[Saved data entries]
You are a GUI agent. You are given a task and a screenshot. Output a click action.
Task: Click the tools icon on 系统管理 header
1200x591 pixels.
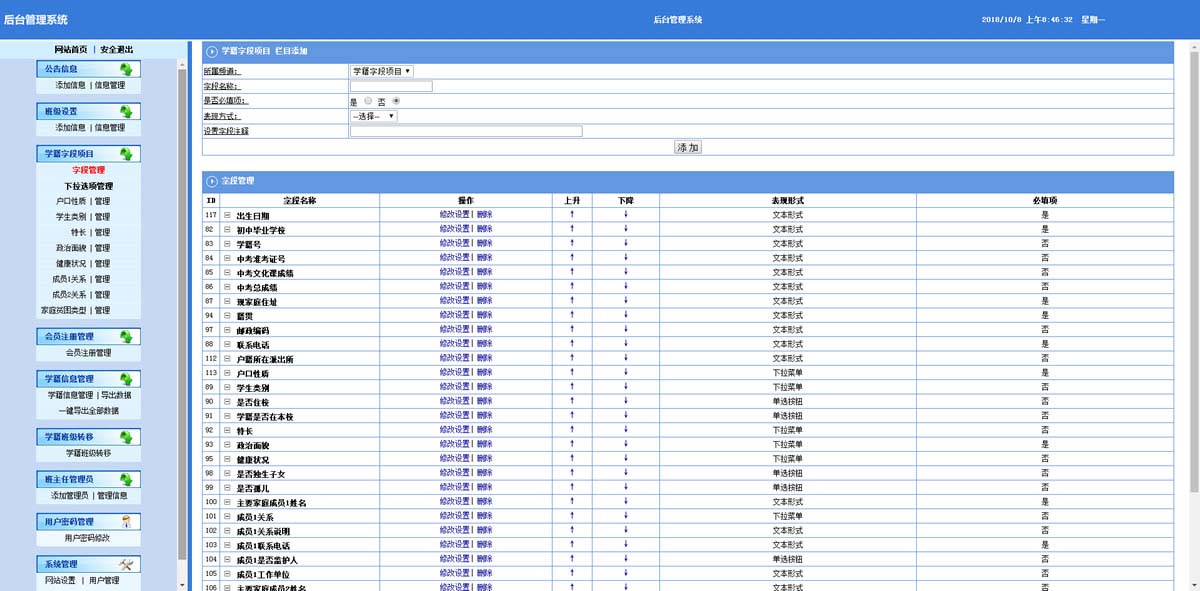coord(126,565)
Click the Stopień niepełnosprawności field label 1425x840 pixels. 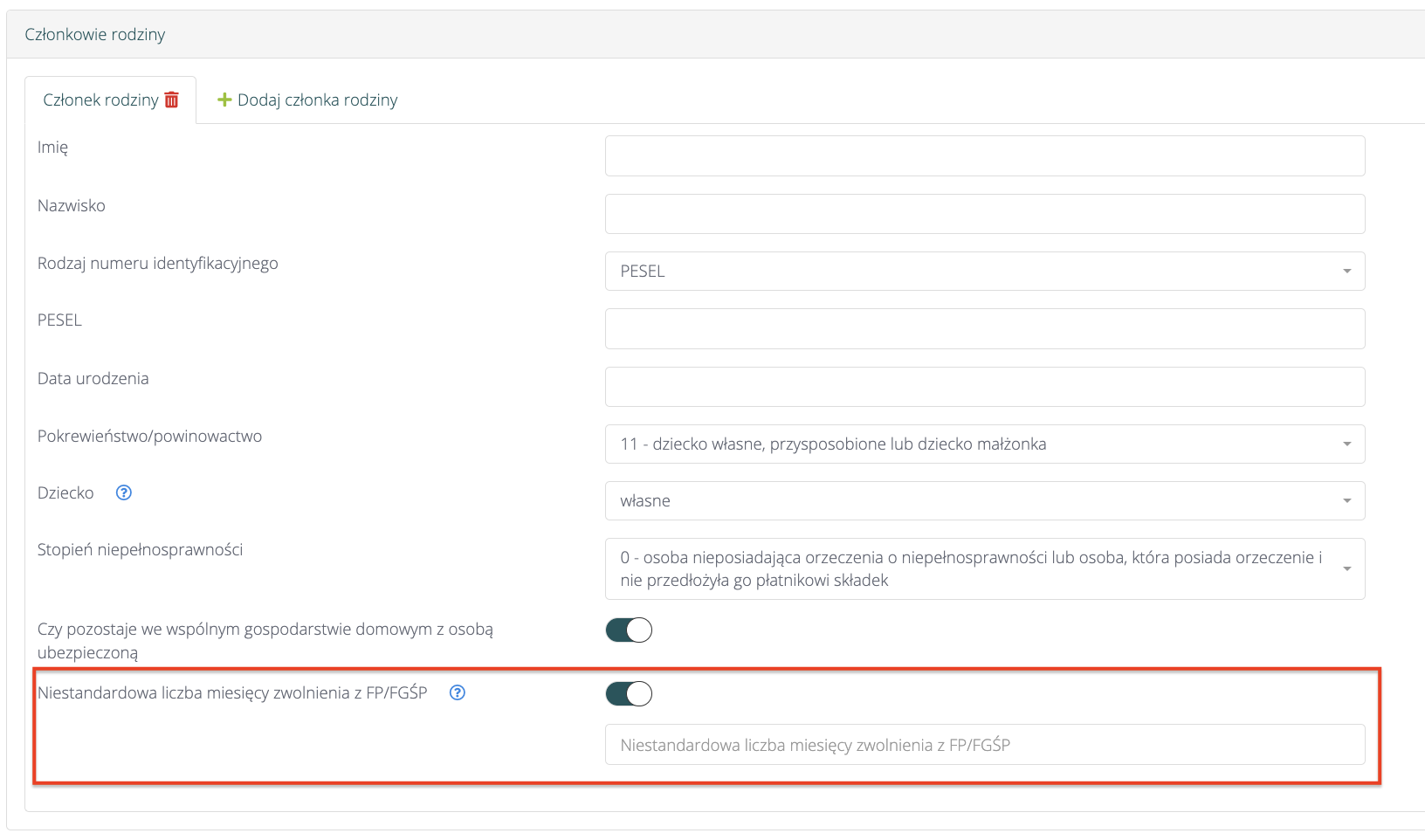pyautogui.click(x=140, y=549)
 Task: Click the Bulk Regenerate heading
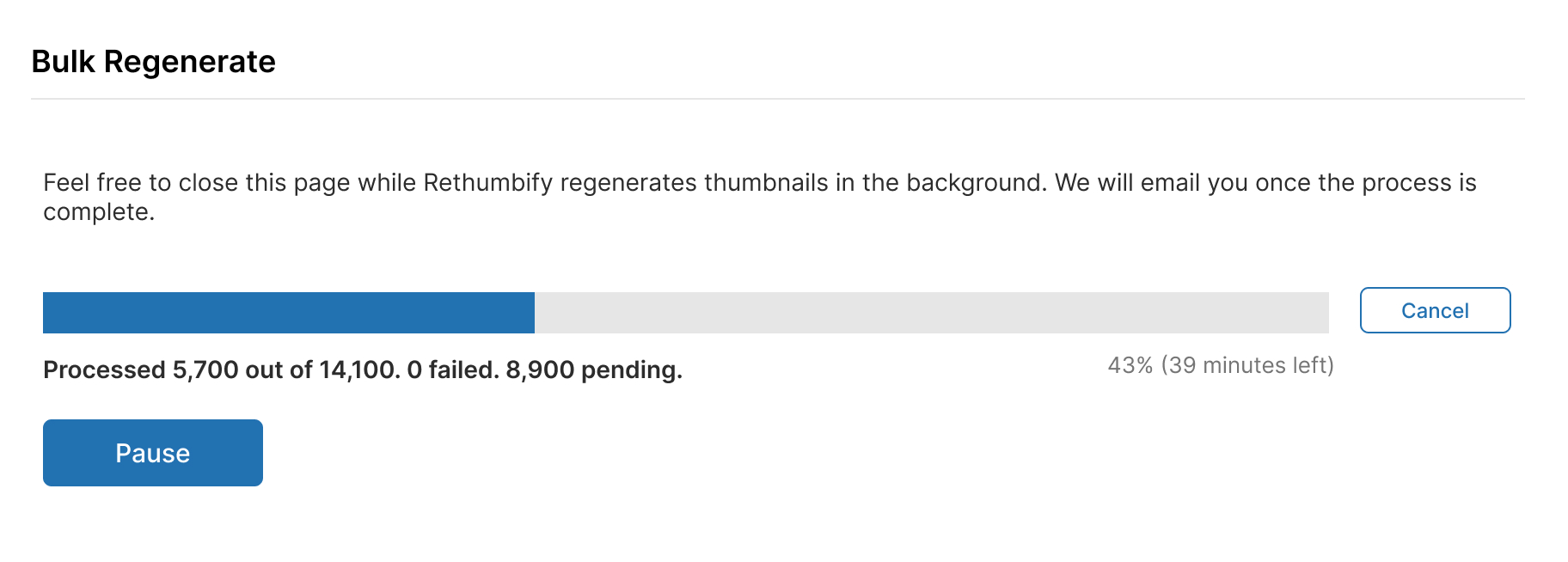153,62
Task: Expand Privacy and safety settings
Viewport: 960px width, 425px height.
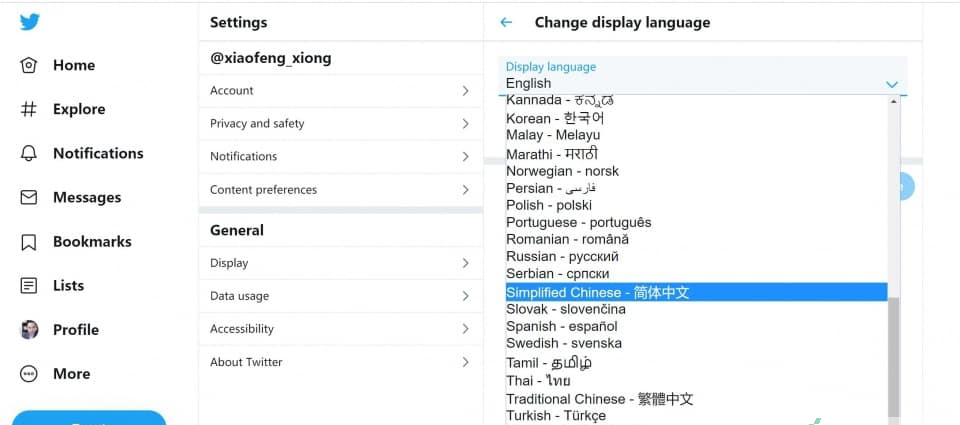Action: (x=465, y=124)
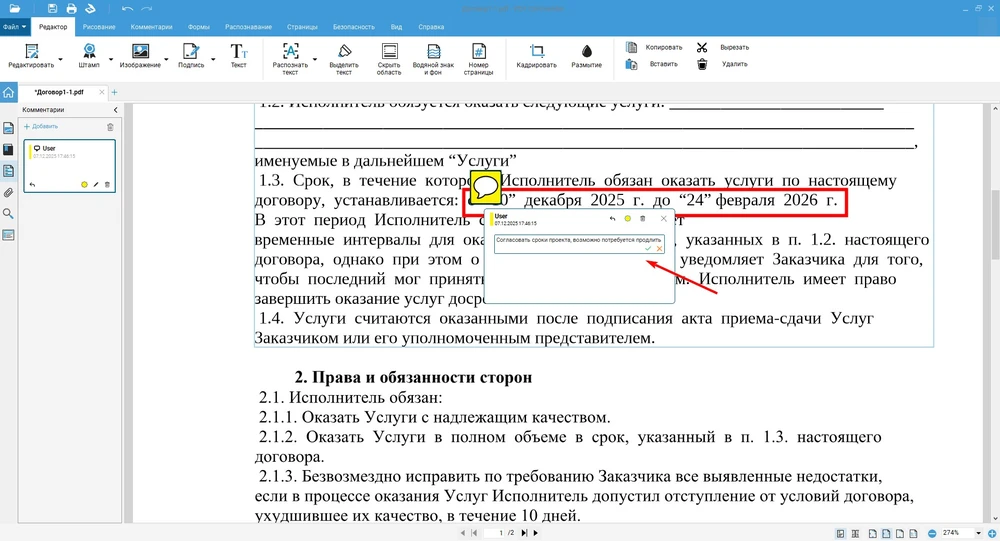Select the Текст tool in the ribbon
This screenshot has width=1000, height=541.
(238, 52)
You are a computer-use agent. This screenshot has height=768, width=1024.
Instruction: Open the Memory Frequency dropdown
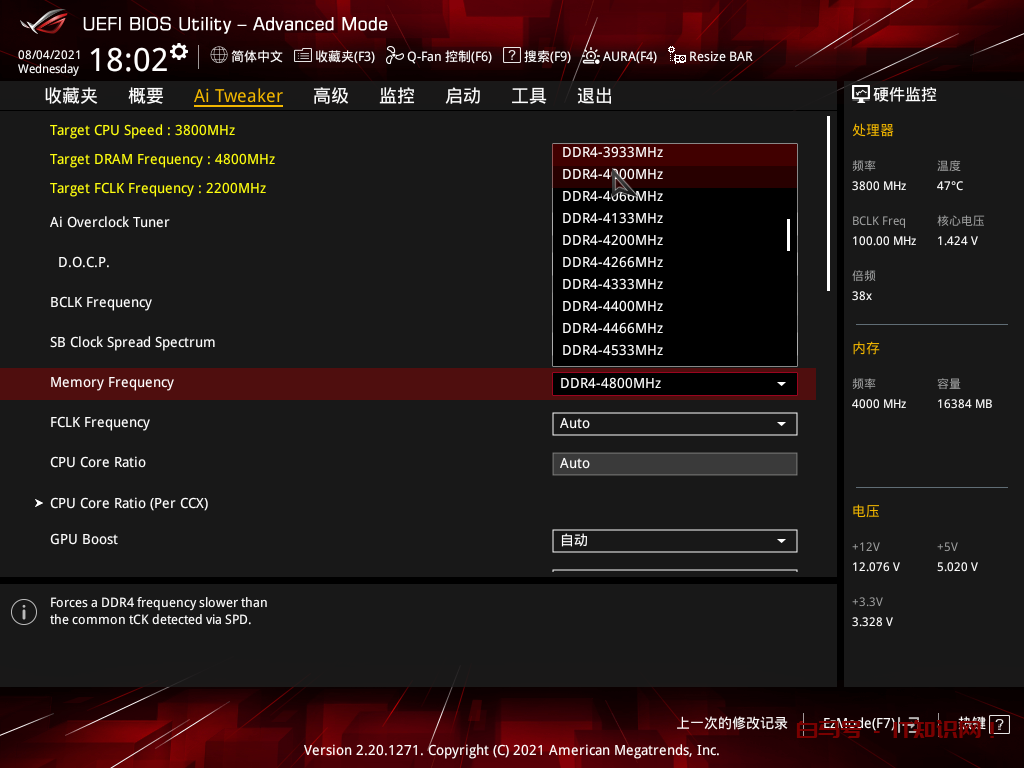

Problem to solve:
Work out how many lines in this data contain "agent". Only that number should be given.

Response:
2